- STATED EXERCISE -
Rewrite every one of the records below as a numbered list with one line per item, leaving out blank lines and all pictures.

########

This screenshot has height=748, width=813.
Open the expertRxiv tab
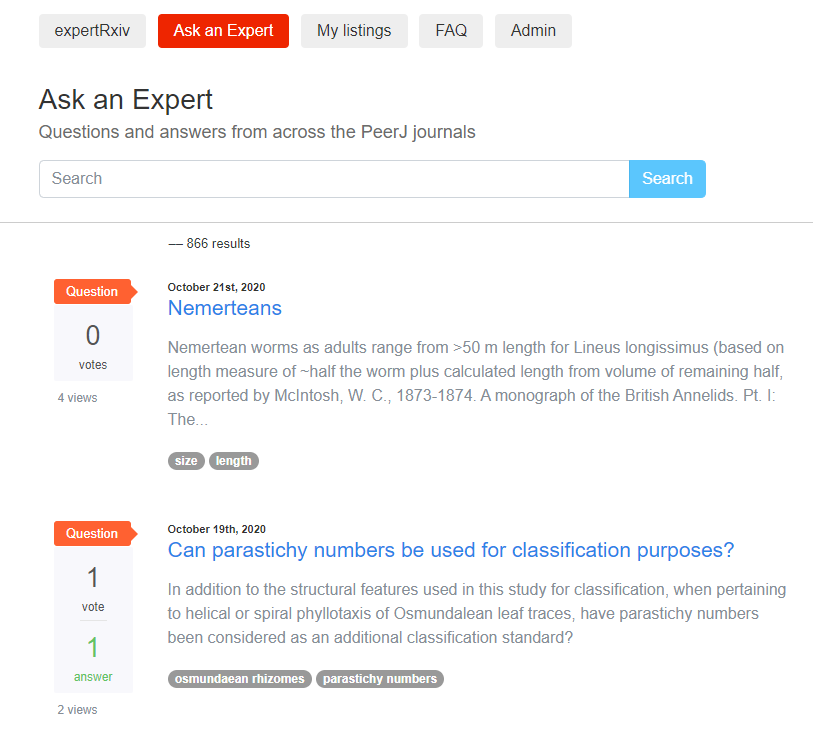92,31
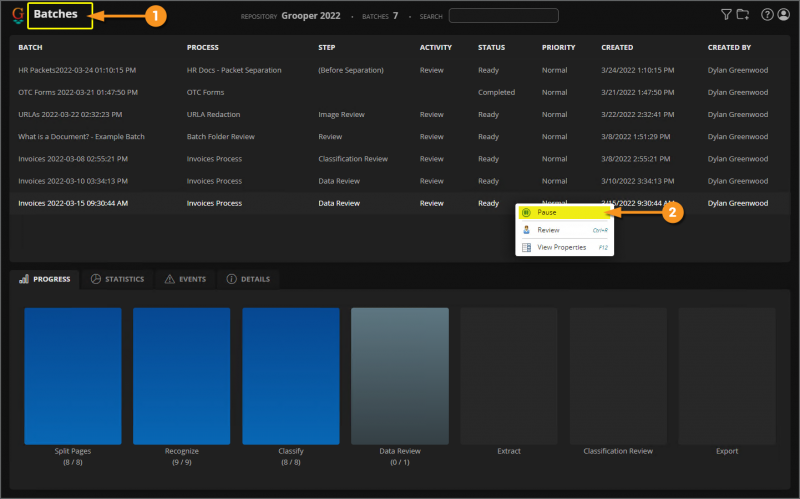Click the Split Pages progress block
Image resolution: width=800 pixels, height=499 pixels.
[72, 374]
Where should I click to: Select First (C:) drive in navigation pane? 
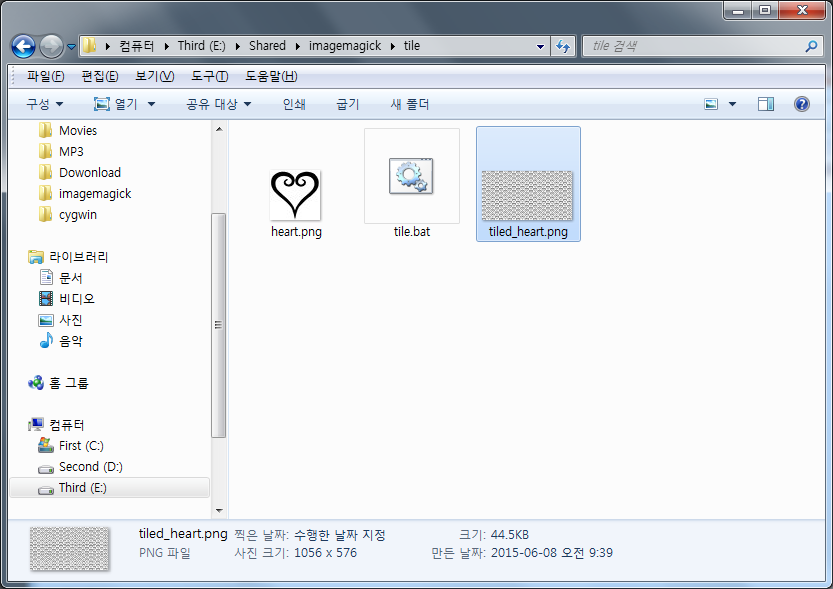pos(81,446)
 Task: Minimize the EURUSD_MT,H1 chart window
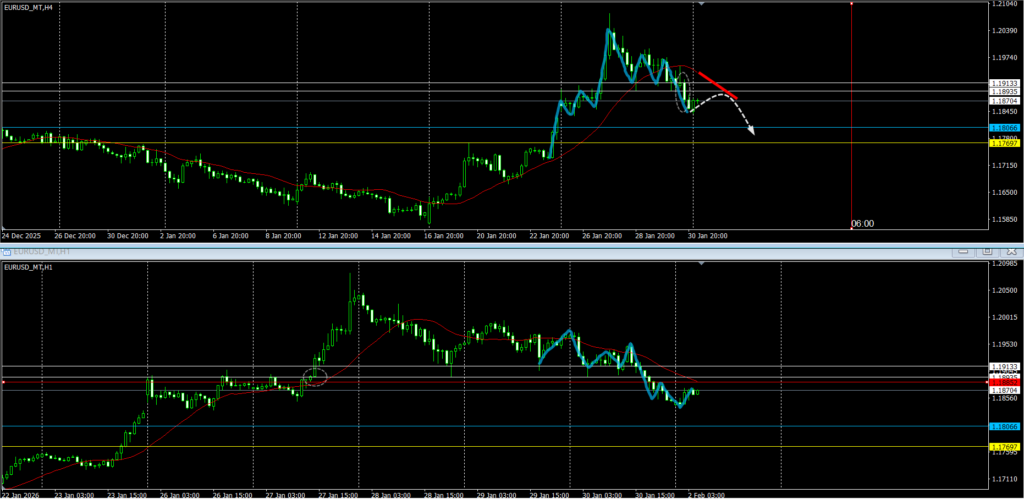962,252
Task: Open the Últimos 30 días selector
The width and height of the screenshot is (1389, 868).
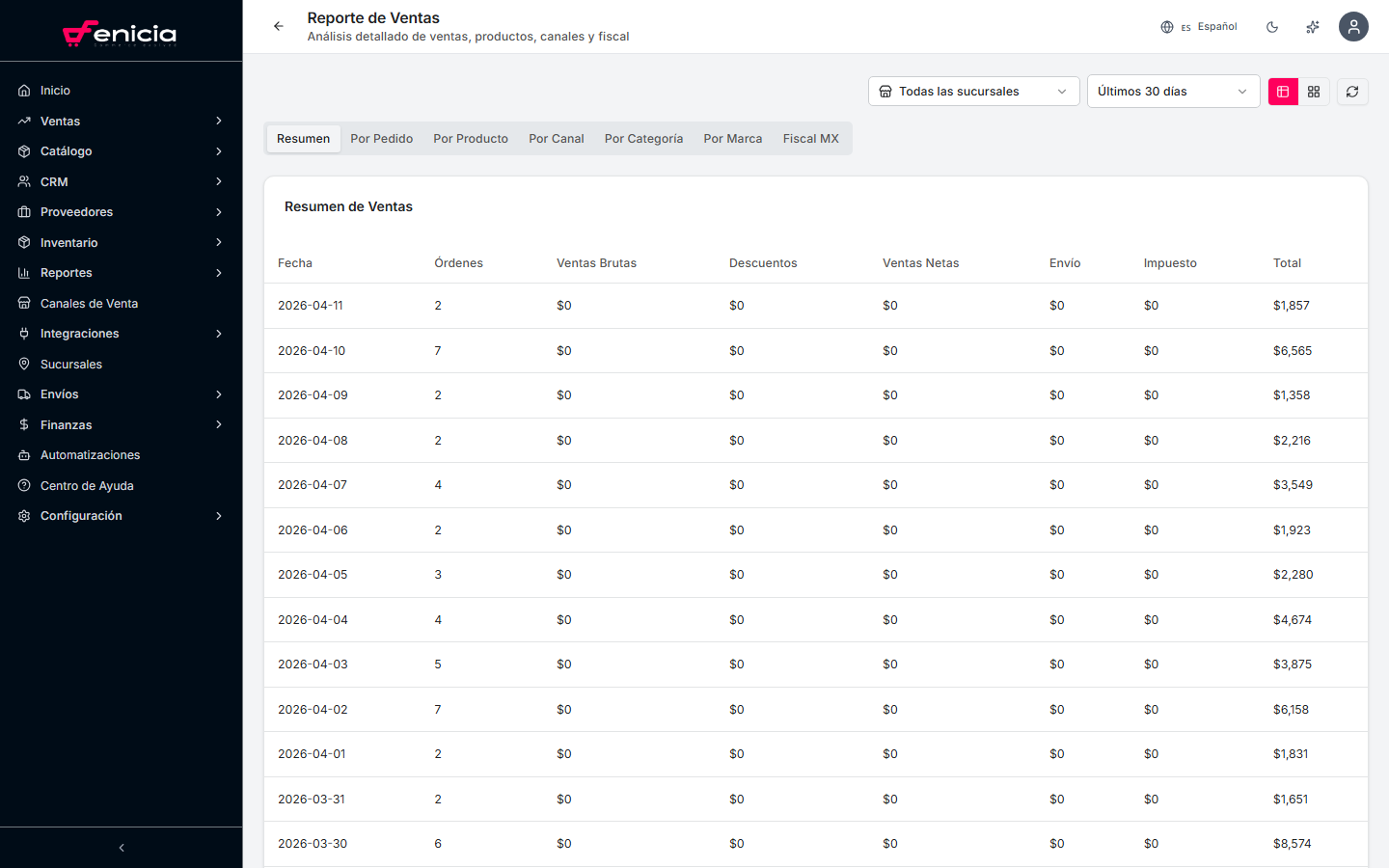Action: pos(1173,91)
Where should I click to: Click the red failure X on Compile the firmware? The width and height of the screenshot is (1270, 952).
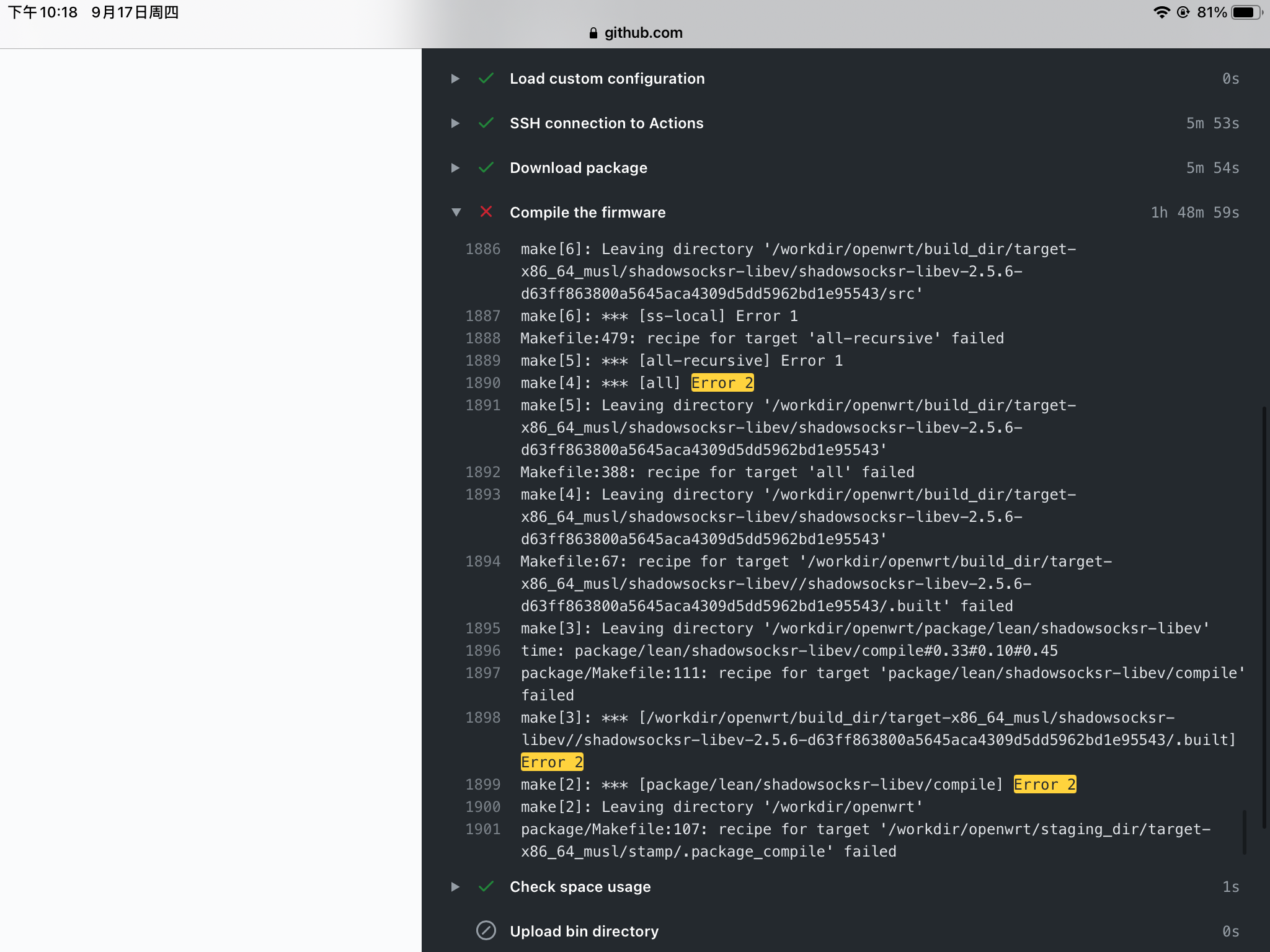point(486,213)
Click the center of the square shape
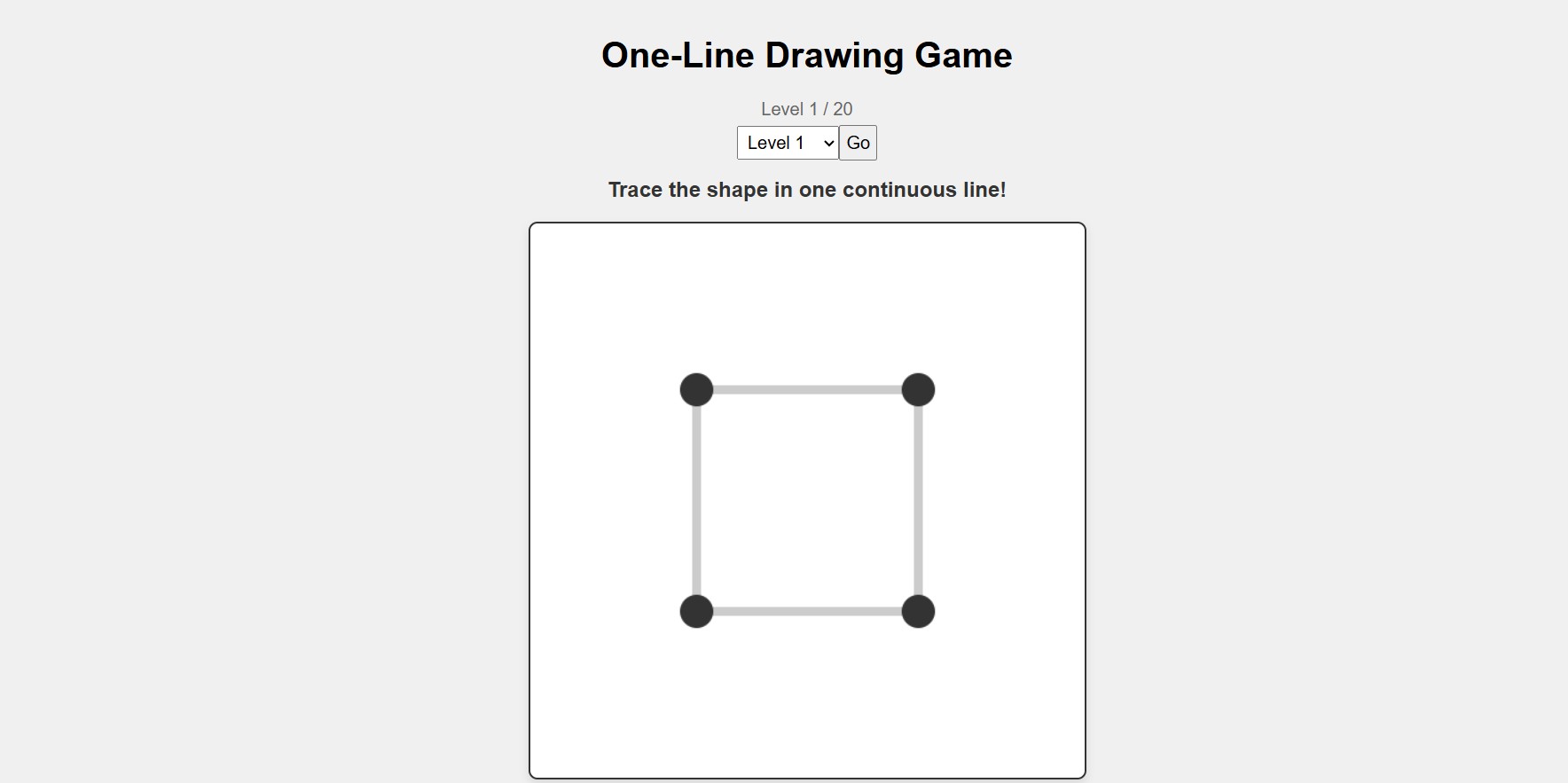 click(x=807, y=501)
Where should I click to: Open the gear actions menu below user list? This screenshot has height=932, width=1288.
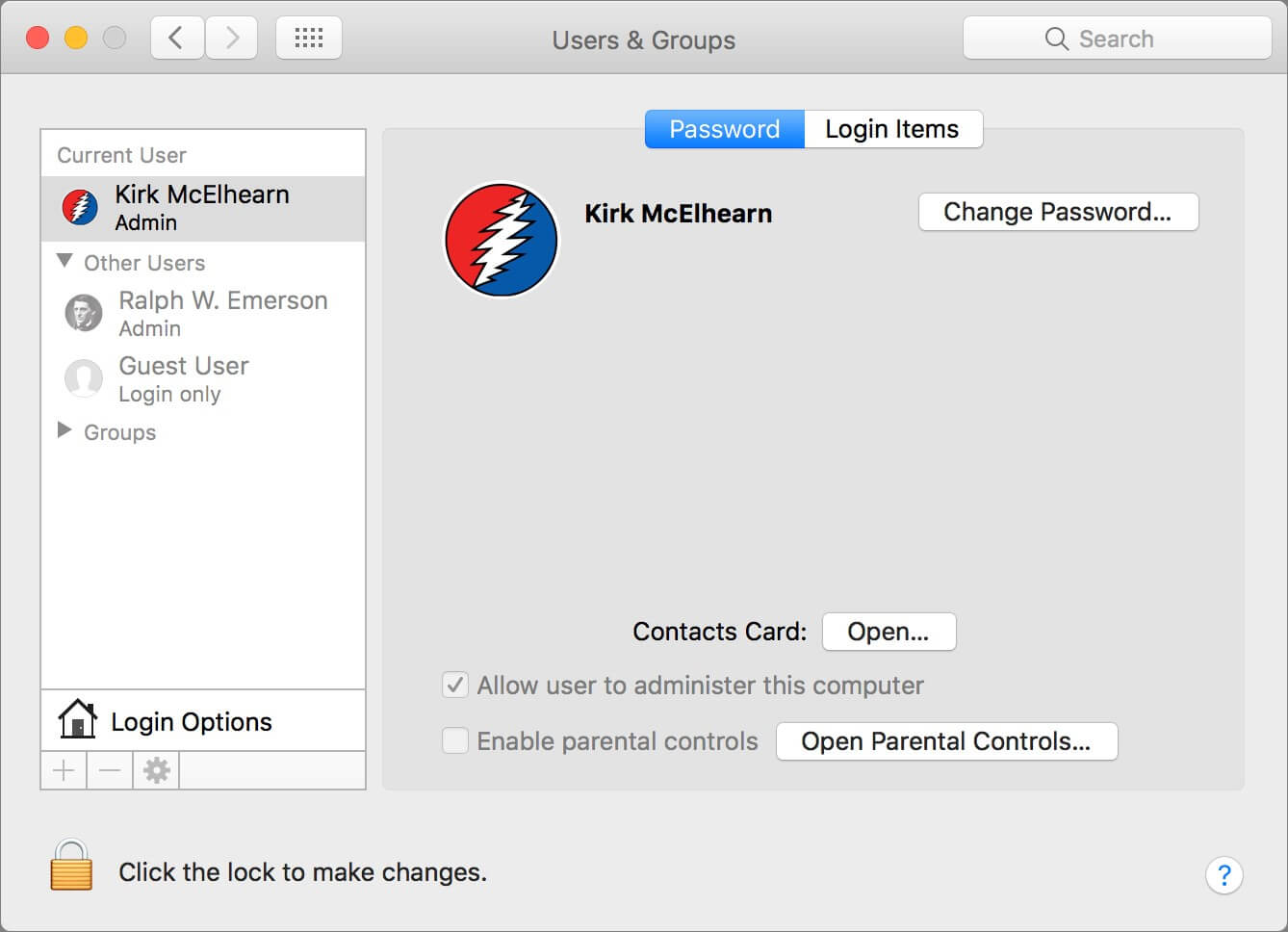coord(156,770)
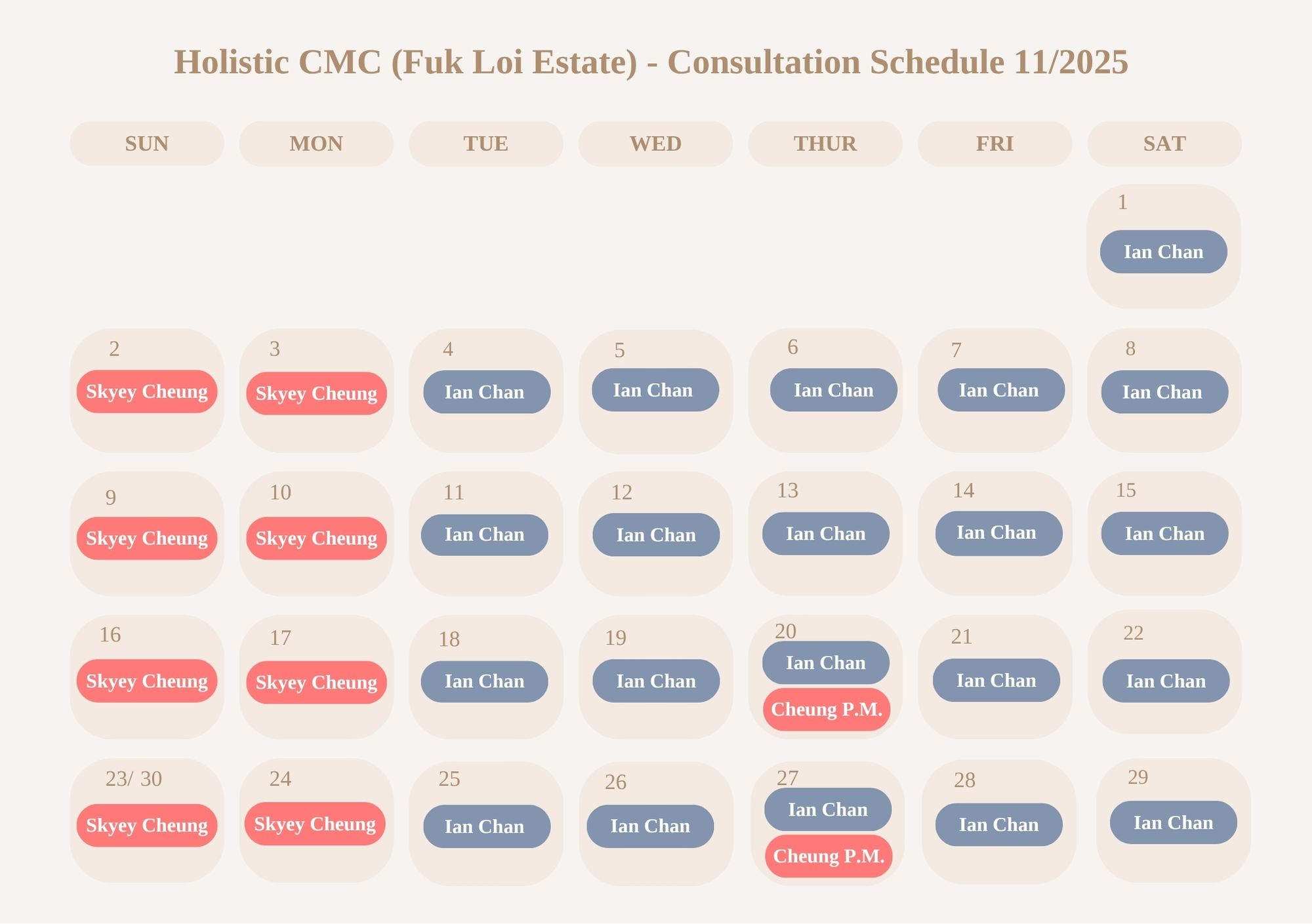Viewport: 1312px width, 924px height.
Task: Click the SUN day header
Action: click(x=147, y=144)
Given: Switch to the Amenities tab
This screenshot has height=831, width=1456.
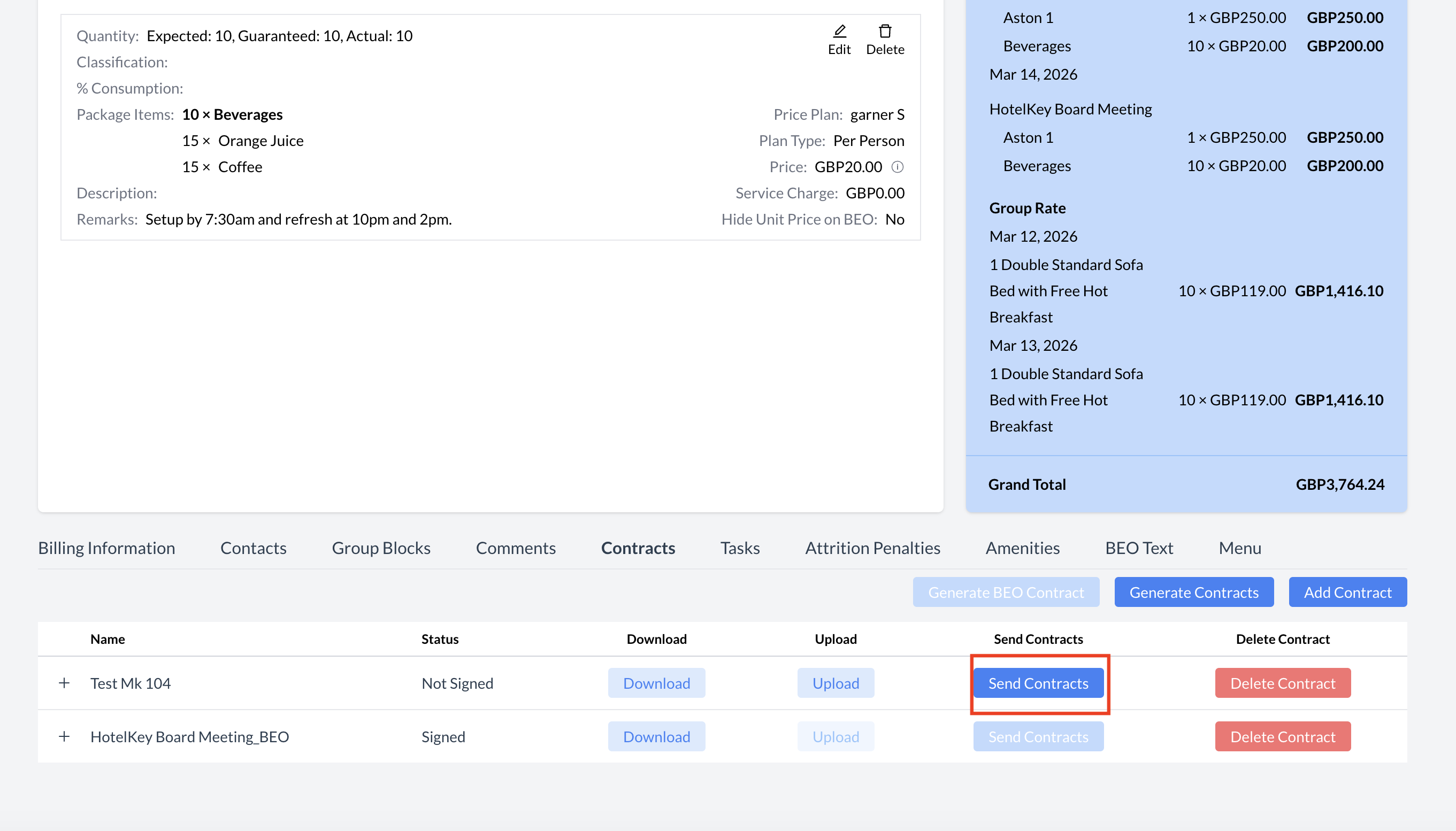Looking at the screenshot, I should pos(1022,548).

########

- WRITTEN RESPONSE -
1. This screenshot has height=748, width=813.
2. Open the expertRxiv tab
3. 92,31
4. Click the Split Pages progress block
5. Image resolution: width=800 pixels, height=499 pixels.
6. [72, 374]
7. Where should I click to: Select First (C:) drive in navigation pane? 
8. pos(81,446)
9.  Task: Minimize the EURUSD_MT,H1 chart window
10. 962,252
11. Task: Open the Últimos 30 días selector
12. The width and height of the screenshot is (1389, 868).
13. Action: pos(1173,91)
14. Where should I click to: Click the red failure X on Compile the firmware? The width and height of the screenshot is (1270, 952).
15. point(486,213)
16. Click the center of the square shape
17.  click(x=807, y=501)
18. Where should I click to: Open the gear actions menu below user list? This screenshot has height=932, width=1288.
19. coord(156,770)
20. Viewport: 1312px width, 924px height.
21. Task: Click the SUN day header
22. Action: click(x=147, y=144)
23. Given: Switch to the Amenities tab
24. This screenshot has height=831, width=1456.
25. Looking at the screenshot, I should pos(1022,548).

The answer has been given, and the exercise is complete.